Most of the time the bottom line is the bottom line.
“Good enough” (mostly)
By definition you are excluding the “one in a million” event from your calculations.
Which is great, *until* that event comes along… luckily for humanity in the sphere of my job until I fix it that means someone didn’t get their wages, someone didn’t get their stock in trade to sell, someone didn’t get a product or service that they were going to re-sell to someone else.
It can all be very serious and even life changing to the individuals concerned, but, the small print can cover that shit, nobody got killed…. fuck em…

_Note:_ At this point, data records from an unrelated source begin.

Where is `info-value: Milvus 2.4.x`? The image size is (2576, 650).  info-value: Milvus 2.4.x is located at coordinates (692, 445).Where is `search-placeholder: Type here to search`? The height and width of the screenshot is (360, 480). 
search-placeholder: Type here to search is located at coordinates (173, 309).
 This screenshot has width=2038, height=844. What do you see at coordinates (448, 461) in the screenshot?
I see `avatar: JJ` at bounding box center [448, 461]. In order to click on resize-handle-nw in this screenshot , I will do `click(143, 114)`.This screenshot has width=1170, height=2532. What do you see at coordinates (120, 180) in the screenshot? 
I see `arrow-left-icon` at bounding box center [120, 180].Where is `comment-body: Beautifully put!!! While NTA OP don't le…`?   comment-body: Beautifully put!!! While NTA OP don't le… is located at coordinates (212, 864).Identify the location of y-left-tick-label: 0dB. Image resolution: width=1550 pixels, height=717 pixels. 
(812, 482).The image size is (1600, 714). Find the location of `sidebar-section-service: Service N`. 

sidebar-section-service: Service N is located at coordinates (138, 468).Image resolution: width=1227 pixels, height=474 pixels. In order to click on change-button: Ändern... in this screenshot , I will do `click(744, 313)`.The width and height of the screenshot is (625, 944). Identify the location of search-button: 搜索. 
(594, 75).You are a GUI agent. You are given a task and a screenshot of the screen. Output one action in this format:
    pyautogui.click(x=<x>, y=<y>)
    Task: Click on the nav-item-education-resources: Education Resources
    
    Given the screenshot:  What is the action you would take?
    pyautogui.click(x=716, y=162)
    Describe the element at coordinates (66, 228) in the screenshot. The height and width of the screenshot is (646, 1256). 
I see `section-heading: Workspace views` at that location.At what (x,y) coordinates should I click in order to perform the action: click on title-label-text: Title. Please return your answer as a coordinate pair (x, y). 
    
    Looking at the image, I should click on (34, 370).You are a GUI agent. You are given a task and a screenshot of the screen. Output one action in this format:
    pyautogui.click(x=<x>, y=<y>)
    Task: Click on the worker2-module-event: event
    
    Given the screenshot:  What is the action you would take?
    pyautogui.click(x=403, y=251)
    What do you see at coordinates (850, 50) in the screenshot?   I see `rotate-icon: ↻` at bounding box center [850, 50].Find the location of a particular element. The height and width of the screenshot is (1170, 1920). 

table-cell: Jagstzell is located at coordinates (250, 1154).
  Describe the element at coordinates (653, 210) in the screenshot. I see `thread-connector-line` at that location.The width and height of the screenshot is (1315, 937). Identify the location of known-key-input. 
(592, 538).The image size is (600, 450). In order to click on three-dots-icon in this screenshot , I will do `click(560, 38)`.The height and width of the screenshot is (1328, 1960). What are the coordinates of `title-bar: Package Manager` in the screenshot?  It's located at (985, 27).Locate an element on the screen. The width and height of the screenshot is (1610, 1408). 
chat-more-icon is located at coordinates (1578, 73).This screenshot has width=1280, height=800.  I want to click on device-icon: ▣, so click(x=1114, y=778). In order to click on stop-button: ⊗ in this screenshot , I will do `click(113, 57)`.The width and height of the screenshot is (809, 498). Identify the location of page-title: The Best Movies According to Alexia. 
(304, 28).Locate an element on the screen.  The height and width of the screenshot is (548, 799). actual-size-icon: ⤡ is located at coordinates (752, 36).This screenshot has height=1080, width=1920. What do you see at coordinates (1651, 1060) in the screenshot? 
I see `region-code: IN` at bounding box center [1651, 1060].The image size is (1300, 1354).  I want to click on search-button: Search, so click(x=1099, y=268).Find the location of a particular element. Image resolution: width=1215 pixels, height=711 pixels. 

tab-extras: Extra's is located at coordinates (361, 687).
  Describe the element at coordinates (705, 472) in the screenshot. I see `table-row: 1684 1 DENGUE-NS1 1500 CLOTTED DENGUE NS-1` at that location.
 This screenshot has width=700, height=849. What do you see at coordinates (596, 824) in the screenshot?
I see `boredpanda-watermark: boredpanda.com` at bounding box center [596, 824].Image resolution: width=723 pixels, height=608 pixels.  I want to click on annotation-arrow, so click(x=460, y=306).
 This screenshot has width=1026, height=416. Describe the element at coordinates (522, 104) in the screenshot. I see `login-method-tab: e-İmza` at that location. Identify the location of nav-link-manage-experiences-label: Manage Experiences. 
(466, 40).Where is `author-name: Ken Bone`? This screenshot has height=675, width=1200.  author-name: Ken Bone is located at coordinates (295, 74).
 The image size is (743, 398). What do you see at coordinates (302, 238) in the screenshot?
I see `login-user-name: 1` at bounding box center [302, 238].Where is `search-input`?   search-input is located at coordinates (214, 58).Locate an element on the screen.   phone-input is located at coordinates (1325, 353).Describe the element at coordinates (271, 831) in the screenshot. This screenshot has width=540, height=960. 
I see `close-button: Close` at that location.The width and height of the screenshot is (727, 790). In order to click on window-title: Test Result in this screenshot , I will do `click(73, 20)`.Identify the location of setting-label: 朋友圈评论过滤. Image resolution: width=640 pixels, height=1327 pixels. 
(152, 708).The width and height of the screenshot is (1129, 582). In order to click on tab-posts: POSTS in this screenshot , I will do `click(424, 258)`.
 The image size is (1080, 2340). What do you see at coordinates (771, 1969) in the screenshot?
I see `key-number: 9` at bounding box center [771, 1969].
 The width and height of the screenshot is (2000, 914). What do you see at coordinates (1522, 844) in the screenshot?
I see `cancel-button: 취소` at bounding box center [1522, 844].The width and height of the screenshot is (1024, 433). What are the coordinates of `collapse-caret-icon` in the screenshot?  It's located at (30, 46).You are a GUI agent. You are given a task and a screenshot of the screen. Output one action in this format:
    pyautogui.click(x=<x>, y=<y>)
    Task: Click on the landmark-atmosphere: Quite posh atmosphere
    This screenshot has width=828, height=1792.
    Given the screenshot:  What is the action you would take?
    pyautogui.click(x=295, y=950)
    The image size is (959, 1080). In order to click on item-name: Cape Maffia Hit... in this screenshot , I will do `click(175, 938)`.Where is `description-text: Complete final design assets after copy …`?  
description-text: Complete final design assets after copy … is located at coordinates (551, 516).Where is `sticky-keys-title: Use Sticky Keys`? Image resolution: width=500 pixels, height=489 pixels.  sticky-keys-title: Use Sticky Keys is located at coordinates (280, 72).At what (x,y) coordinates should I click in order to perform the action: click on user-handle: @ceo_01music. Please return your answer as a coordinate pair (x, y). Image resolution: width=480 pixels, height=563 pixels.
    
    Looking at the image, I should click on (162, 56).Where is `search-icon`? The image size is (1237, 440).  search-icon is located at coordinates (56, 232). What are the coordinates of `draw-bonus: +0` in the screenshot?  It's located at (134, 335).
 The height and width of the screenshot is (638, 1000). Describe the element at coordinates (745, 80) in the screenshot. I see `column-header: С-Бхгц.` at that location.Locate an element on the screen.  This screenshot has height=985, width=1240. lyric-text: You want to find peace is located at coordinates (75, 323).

We have had quite a few “cascade failures” in teh intertubez, they aren’t yet as serious as the power grid blackouts we have had, but then again the power grid is everywhere and literally in everything, and the net is still a relative newbie, chromebooks running exclusively on data living on a virtual machine in the cloud somewhere and 100% of fast net connectivity even to boot up into anything useful are still rare.
But the times, as Dylan said, they are a changin’
I am seeing, as a result of these changes, where the 1st, 2nd and 3rd level responses to problems simply do not work, because the RAM that is stuck is not in the local machine, it is in a central machine that MUST NOT be rebooted, or worse still, in a cloud virtual machine.
At that point the on the spot field engineer (me) can no longer just ring the remote server engineer, compare notes, agree on a likely cause and course of action, and resolve the problem.
I saw this happen, in the flesh, before my own eyes, for the first time, personally, yesterday, NetApp, unfortunately there were so many levels of virtuality that the server guy couldn’t diagnose which layer or virtual RAM was stuck, or where, and there was no possibility of simply rebooting as that would take the entire enterprise down and trash that whole day’s production, which was already sold and due to be in the shops tomorrow, or changing chap/tacacs/radius logins and resetting the problem that way… no worries, a whole new virtual machine was created, problem ignored.
Fuck it, I still get paid either way.
Asking people like me about my opinion on such things, well, that would be like asking a doctor about disease, fuck that, ask the pharma marketing machine, they have their eye on the bottom line.